Geoff Pevere: “Care.” Now there’s the magic word. Why “care” about the Oscars? This is a mystery I’ve struggled with for years, as my interest in and passion for the movies has only clarified just how little about the Oscars is worth caring about. … The Oscars are really little more than an outrageously glammed-up game show, of far more interest as an off-track betting opportunity or office-party pool splash than anything to do with merit or actual value, and this status as pure numbers, couch-spud bully pit has only intensified in the social media/Internet age. All you really need to know about the event’s fundamental irrelevance to anything meaningful movie-wise is in those stats: These are voted on by largely by old white guys who don’t go to movies. Johanna also nails it: it may be the granddaddy of awards shows, but now that’s like being the first condo flanking the Gardiner Expressway.

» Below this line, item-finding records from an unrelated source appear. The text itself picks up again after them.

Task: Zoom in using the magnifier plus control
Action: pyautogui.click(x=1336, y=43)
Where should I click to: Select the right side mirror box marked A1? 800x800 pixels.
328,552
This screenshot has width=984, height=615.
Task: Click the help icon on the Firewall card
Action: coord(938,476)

JS: It doesn’t help that many of the awards are practically already won. Maybe I’ve been watching too much Olympic coverage, but I liken the Oscar race to many of the Olympic events. There are only three best picture nominees in medal contention – Gravity, American Hustle and 12 Years a Slave. The rest are there simply to wear their colours and wave. The races for best actress, actor and supporting actor are even more locked up, kind of like the Canadian women in curling: Barring major slipups, the gold will certainly go to Cate Blanchett, Matthew McConaughey and Jared Leto. So again, what’s needed is some head-to-head drama: ingenues Jennifer Lawrence and Lupita Nyong’o duking it out for best supporting actress; speed-talking Mexican Alfonso Cuaron versus speed-talking Italian-American Martin Scorsese for best director.

GP: I think the Olympic connection is especially apt … The only way the Oscars can sensibly be discussed is as a sporting event. We might argue up and down whether 12 Years a Slave is a worthier movie Oscar-wise than American Hustle – and, for what it’s worth, I suppose it is – or whether Gravity may be better than both but not sufficiently middlebrow-friendly to be a likely contender. As for The Wolf of Wall Street: It may be Martin Scorsese’s best movie in years, but it’s also about greed, excess and unbridled indulgence. A redundant Oscar movie if ever there was.